Born and raised in Berkeley, California, attended U.C. Berkeley in the 1960s and graduated with a degree in poetic theory and philosophy. In the early ’70s, after traveling through Central America and a brief stay in Vermont, Armstrong came north to Oregon looking for “untracked spaces,” where the stars are not drowned out by city lights.

 

Out of local Oregon woods, out of juniper, maple, pine, and walnut, Armstrong carves the world he sees surrounding him. Eagles, osprey, wolves, cougars, coyotes howling at the moon, herons perched majestically at the river’s edge. It’s all the magic of life.

 

Wood sculpture, like stone sculpture, is a subtractive process. You take away to reveal the form within. It is arduous and demanding and combines both artistic inspiration and physical perspiration. It is yielding but not forgiving. It does not allow for mistakes. But wood is organic, warm and alive and creates a “one of a kind” piece of art that traces its beginnings back to the living tree blown by the wind and fed by the sun and waters of the earth.
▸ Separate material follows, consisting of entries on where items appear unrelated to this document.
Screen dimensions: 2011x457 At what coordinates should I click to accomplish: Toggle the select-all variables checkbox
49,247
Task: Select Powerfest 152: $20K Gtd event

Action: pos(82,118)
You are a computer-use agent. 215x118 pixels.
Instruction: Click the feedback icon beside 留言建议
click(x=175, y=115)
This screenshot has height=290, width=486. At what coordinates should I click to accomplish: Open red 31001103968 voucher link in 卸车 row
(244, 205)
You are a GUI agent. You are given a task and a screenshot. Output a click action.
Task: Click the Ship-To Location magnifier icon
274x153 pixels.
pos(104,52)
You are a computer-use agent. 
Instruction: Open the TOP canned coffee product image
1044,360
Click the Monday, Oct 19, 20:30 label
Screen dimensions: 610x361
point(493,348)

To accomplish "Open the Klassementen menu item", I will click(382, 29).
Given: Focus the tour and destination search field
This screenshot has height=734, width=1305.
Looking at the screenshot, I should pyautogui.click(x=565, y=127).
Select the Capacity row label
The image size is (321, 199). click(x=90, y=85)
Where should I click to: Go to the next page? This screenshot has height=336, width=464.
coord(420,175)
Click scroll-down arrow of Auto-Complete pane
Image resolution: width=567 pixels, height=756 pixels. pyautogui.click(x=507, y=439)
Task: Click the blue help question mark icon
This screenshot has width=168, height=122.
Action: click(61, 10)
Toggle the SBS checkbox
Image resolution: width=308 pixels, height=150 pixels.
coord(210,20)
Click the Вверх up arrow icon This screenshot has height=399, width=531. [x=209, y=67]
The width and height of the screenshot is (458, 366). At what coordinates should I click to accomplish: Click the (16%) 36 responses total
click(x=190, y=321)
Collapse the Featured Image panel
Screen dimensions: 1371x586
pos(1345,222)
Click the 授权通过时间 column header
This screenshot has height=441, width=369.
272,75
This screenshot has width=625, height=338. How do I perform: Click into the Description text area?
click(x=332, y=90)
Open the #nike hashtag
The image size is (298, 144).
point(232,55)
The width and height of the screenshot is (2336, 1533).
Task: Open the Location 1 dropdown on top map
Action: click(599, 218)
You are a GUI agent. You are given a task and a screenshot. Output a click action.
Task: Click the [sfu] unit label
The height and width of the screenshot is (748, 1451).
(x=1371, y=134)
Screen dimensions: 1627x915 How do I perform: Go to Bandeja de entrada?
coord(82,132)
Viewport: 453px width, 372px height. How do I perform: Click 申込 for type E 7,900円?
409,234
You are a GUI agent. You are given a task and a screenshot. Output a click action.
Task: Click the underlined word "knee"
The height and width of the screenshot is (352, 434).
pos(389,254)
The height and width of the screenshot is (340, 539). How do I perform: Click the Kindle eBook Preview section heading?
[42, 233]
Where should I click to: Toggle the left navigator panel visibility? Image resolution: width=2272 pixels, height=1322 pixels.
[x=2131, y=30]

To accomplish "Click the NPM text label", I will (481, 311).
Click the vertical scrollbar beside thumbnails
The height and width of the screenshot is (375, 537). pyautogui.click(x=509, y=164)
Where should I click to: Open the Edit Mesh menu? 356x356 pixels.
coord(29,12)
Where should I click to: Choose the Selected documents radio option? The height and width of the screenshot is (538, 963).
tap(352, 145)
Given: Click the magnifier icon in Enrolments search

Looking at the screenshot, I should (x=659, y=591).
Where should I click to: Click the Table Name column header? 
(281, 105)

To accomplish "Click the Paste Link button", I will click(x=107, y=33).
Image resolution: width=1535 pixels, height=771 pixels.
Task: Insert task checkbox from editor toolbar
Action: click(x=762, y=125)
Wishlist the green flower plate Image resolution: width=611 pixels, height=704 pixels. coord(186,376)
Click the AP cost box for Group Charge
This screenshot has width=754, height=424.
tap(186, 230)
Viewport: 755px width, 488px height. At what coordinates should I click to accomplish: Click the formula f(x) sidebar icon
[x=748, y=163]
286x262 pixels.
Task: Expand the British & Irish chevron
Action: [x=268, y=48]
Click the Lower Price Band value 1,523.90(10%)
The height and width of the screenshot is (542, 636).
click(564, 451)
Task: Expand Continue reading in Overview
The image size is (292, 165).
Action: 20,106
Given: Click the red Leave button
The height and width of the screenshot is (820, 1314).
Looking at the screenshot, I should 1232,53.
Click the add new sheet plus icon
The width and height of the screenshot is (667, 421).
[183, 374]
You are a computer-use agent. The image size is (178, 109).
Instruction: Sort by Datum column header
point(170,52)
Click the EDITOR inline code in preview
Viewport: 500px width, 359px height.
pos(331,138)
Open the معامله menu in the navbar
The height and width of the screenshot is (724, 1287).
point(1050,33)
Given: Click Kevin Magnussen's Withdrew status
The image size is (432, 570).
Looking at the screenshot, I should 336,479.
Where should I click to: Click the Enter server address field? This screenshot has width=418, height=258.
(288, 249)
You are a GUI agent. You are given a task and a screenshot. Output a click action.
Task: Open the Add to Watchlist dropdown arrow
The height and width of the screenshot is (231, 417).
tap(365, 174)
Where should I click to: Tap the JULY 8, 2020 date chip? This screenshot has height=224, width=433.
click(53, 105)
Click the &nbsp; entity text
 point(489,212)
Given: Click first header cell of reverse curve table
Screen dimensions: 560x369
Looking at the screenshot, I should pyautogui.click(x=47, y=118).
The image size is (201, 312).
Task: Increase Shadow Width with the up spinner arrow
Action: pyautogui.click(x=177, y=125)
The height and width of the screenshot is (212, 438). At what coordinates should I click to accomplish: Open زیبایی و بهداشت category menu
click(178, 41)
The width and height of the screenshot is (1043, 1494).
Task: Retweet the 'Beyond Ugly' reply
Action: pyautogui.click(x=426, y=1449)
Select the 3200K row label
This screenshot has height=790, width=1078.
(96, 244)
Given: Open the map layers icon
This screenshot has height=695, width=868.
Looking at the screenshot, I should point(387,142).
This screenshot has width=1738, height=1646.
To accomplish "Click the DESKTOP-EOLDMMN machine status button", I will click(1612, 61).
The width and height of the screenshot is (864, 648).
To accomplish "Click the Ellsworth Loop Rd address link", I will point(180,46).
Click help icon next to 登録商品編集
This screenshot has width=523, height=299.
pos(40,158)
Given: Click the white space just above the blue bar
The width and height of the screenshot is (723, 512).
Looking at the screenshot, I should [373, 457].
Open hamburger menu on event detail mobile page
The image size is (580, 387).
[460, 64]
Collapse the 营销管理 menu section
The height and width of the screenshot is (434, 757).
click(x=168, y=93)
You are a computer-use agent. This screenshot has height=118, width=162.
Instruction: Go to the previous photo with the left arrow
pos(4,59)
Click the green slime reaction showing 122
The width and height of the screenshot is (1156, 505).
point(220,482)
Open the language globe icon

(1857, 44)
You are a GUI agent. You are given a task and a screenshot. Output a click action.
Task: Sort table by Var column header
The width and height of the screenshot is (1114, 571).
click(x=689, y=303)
Today, more than ever, we need to revere the natural world.

 

“My wood sculpture is the water that quenches that thirst.” It is the touching and being touched by the spirit of the Earth.   Chester Armstrong

 

“This is what moves me. This, and the wild herds of mustangs that inhabit the west of my imagination.” He is best known for his horses, thundering herds all moving rhythmically as one.